Give every entry again, word for word and in full.

»»

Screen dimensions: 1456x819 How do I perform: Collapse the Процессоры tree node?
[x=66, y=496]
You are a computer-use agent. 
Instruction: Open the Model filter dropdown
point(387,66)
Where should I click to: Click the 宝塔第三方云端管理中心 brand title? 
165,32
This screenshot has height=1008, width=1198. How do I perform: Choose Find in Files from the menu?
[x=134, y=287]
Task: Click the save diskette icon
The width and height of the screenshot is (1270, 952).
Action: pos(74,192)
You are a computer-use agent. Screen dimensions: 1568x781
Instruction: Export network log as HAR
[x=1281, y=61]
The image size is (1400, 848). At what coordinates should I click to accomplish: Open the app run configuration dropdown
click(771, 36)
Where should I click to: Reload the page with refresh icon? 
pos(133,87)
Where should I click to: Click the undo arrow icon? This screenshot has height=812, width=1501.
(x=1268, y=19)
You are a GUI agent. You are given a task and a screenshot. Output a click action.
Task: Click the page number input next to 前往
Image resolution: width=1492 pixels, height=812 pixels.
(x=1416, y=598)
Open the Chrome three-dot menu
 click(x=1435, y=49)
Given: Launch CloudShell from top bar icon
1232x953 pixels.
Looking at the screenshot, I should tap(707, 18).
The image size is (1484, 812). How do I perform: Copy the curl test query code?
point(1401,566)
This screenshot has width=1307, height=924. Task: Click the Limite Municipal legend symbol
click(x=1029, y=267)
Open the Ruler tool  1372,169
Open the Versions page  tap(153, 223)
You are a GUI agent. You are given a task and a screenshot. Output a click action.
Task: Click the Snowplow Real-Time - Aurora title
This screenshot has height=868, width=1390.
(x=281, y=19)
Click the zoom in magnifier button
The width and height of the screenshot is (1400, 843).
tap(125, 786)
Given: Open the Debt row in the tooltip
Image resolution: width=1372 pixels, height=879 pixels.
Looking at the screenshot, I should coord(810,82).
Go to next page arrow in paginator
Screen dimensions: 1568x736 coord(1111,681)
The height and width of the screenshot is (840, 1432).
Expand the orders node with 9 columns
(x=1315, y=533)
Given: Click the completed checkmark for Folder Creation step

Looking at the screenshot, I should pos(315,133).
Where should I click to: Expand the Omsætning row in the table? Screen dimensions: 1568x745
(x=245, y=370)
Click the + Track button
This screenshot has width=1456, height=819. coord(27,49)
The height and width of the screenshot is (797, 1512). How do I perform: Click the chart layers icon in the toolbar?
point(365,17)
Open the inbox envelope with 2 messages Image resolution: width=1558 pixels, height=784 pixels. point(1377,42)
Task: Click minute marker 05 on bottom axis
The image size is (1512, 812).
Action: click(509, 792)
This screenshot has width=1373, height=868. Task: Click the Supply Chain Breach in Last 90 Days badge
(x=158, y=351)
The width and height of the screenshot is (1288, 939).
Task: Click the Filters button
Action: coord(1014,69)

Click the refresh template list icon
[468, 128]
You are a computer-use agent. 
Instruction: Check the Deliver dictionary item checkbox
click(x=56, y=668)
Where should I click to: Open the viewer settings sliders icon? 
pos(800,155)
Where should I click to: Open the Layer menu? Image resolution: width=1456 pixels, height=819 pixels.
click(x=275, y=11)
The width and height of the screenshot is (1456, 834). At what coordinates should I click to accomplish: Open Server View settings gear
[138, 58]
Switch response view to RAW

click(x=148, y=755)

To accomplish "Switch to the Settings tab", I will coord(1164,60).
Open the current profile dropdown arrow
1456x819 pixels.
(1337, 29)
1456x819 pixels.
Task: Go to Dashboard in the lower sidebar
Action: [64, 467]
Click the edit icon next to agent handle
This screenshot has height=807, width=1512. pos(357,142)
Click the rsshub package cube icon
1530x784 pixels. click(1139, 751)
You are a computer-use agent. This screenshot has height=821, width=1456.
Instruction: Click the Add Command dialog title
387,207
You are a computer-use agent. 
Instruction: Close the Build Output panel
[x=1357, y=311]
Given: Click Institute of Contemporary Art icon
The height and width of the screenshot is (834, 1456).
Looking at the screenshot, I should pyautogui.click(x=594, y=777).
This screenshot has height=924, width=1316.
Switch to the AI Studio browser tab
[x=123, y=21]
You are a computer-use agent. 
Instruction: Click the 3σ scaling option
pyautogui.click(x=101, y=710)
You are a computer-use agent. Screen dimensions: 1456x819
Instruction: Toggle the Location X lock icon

««

[ANSWER TO THIS PROBLEM]
Screen dimensions: 1456x819 How do I perform: Collapse the Процессоры tree node?
[x=66, y=496]
You are a computer-use agent. 
Instruction: Open the Model filter dropdown
point(387,66)
Where should I click to: Click the 宝塔第三方云端管理中心 brand title? 
165,32
This screenshot has height=1008, width=1198. How do I perform: Choose Find in Files from the menu?
[x=134, y=287]
Task: Click the save diskette icon
The width and height of the screenshot is (1270, 952).
Action: pos(74,192)
You are a computer-use agent. Screen dimensions: 1568x781
Instruction: Export network log as HAR
[x=1281, y=61]
The image size is (1400, 848). At what coordinates should I click to accomplish: Open the app run configuration dropdown
click(771, 36)
Where should I click to: Reload the page with refresh icon? 
pos(133,87)
Where should I click to: Click the undo arrow icon? This screenshot has height=812, width=1501.
(x=1268, y=19)
You are a GUI agent. You are given a task and a screenshot. Output a click action.
Task: Click the page number input next to 前往
Image resolution: width=1492 pixels, height=812 pixels.
(x=1416, y=598)
Open the Chrome three-dot menu
 click(x=1435, y=49)
Given: Launch CloudShell from top bar icon
1232x953 pixels.
Looking at the screenshot, I should tap(707, 18).
The image size is (1484, 812). How do I perform: Copy the curl test query code?
point(1401,566)
This screenshot has width=1307, height=924. Task: Click the Limite Municipal legend symbol
click(x=1029, y=267)
Open the Ruler tool  1372,169
Open the Versions page  tap(153, 223)
You are a GUI agent. You are given a task and a screenshot. Output a click action.
Task: Click the Snowplow Real-Time - Aurora title
This screenshot has height=868, width=1390.
(x=281, y=19)
Click the zoom in magnifier button
The width and height of the screenshot is (1400, 843).
tap(125, 786)
Given: Open the Debt row in the tooltip
Image resolution: width=1372 pixels, height=879 pixels.
Looking at the screenshot, I should coord(810,82).
Go to next page arrow in paginator
Screen dimensions: 1568x736 coord(1111,681)
The height and width of the screenshot is (840, 1432).
Expand the orders node with 9 columns
(x=1315, y=533)
Given: Click the completed checkmark for Folder Creation step

Looking at the screenshot, I should pos(315,133).
Where should I click to: Expand the Omsætning row in the table? Screen dimensions: 1568x745
(x=245, y=370)
Click the + Track button
This screenshot has width=1456, height=819. coord(27,49)
The height and width of the screenshot is (797, 1512). How do I perform: Click the chart layers icon in the toolbar?
point(365,17)
Open the inbox envelope with 2 messages Image resolution: width=1558 pixels, height=784 pixels. point(1377,42)
Task: Click minute marker 05 on bottom axis
The image size is (1512, 812).
Action: click(509, 792)
This screenshot has width=1373, height=868. Task: Click the Supply Chain Breach in Last 90 Days badge
(x=158, y=351)
The width and height of the screenshot is (1288, 939).
Task: Click the Filters button
Action: coord(1014,69)

Click the refresh template list icon
[468, 128]
You are a computer-use agent. 
Instruction: Check the Deliver dictionary item checkbox
click(x=56, y=668)
Where should I click to: Open the viewer settings sliders icon? 
pos(800,155)
Where should I click to: Open the Layer menu? Image resolution: width=1456 pixels, height=819 pixels.
click(x=275, y=11)
The width and height of the screenshot is (1456, 834). At what coordinates should I click to accomplish: Open Server View settings gear
[138, 58]
Switch response view to RAW

click(x=148, y=755)

To accomplish "Switch to the Settings tab", I will coord(1164,60).
Open the current profile dropdown arrow
1456x819 pixels.
(1337, 29)
1456x819 pixels.
Task: Go to Dashboard in the lower sidebar
Action: [64, 467]
Click the edit icon next to agent handle
This screenshot has height=807, width=1512. pos(357,142)
Click the rsshub package cube icon
1530x784 pixels. click(1139, 751)
You are a computer-use agent. This screenshot has height=821, width=1456.
Instruction: Click the Add Command dialog title
387,207
You are a computer-use agent. 
Instruction: Close the Build Output panel
[x=1357, y=311]
Given: Click Institute of Contemporary Art icon
The height and width of the screenshot is (834, 1456).
Looking at the screenshot, I should pyautogui.click(x=594, y=777).
This screenshot has height=924, width=1316.
Switch to the AI Studio browser tab
[x=123, y=21]
You are a computer-use agent. 
Instruction: Click the 3σ scaling option
pyautogui.click(x=101, y=710)
You are a computer-use agent. Screen dimensions: 1456x819
Instruction: Toggle the Location X lock icon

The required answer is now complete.